→ **Exercise description**
Take the lines from the one with "看更多評論 (245, 295)" through the end of the material below and repeat them exactly, dropping every picture.

→ **Dataset**
◆ ◆ ◆ ◆ ◆ ◆ ◆

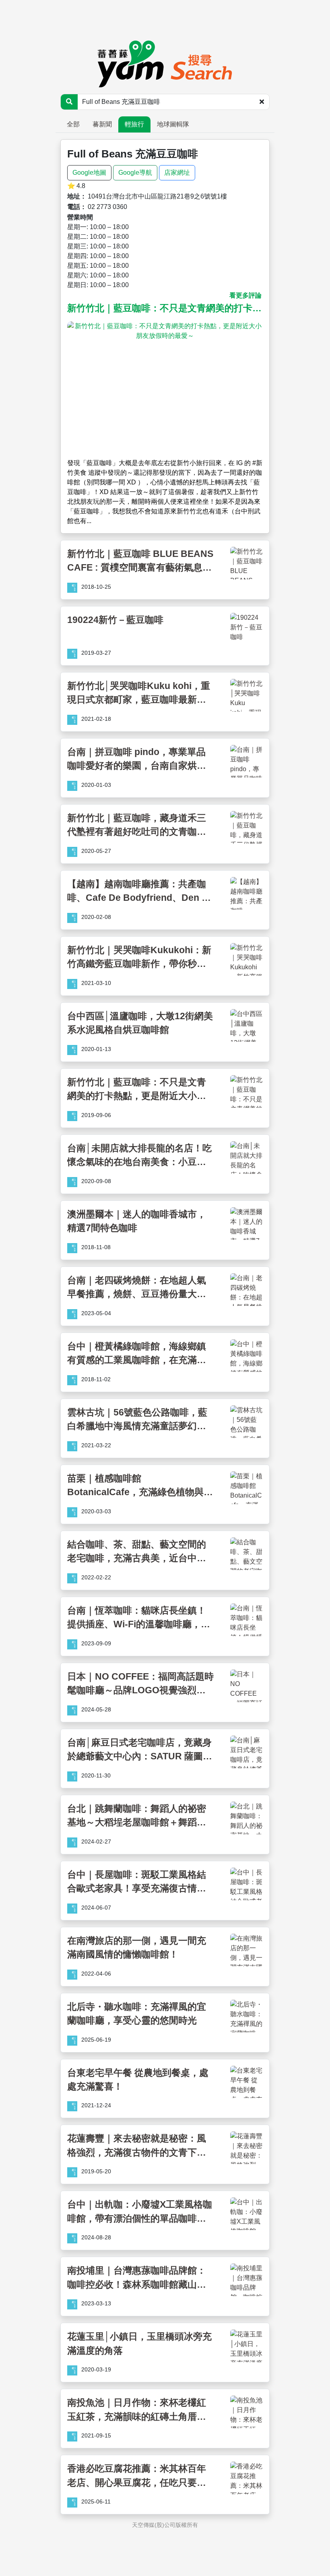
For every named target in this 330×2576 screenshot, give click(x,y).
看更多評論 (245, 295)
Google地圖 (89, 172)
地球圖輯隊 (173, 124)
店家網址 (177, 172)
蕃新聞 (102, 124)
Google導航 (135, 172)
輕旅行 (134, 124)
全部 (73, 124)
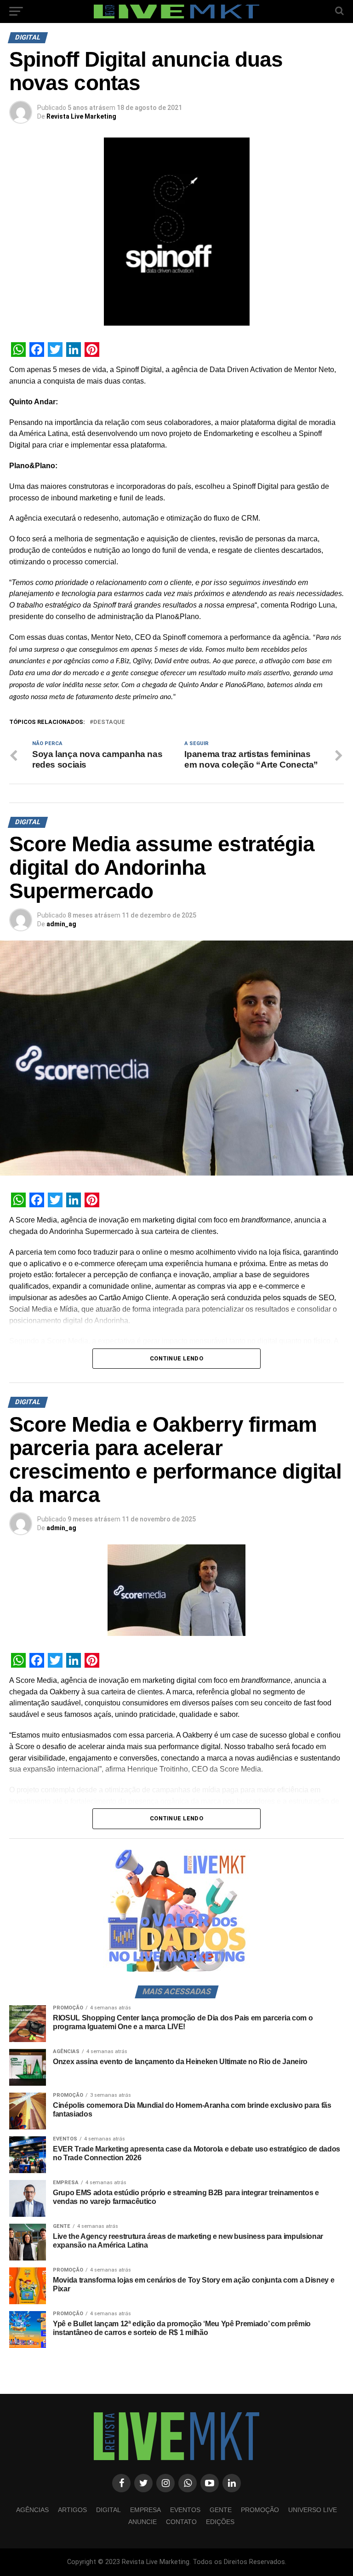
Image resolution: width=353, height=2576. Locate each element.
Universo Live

◆ ◆ ◆ ◆ ◆ ◆ ◆

→ **Solution to this task**
看更多評論 (245, 295)
Google地圖 (89, 172)
地球圖輯隊 (173, 124)
店家網址 (177, 172)
蕃新聞 (102, 124)
Google導航 (135, 172)
輕旅行 (134, 124)
全部 (73, 124)
Image resolution: width=353, height=2576. Locate each element.
Universo Live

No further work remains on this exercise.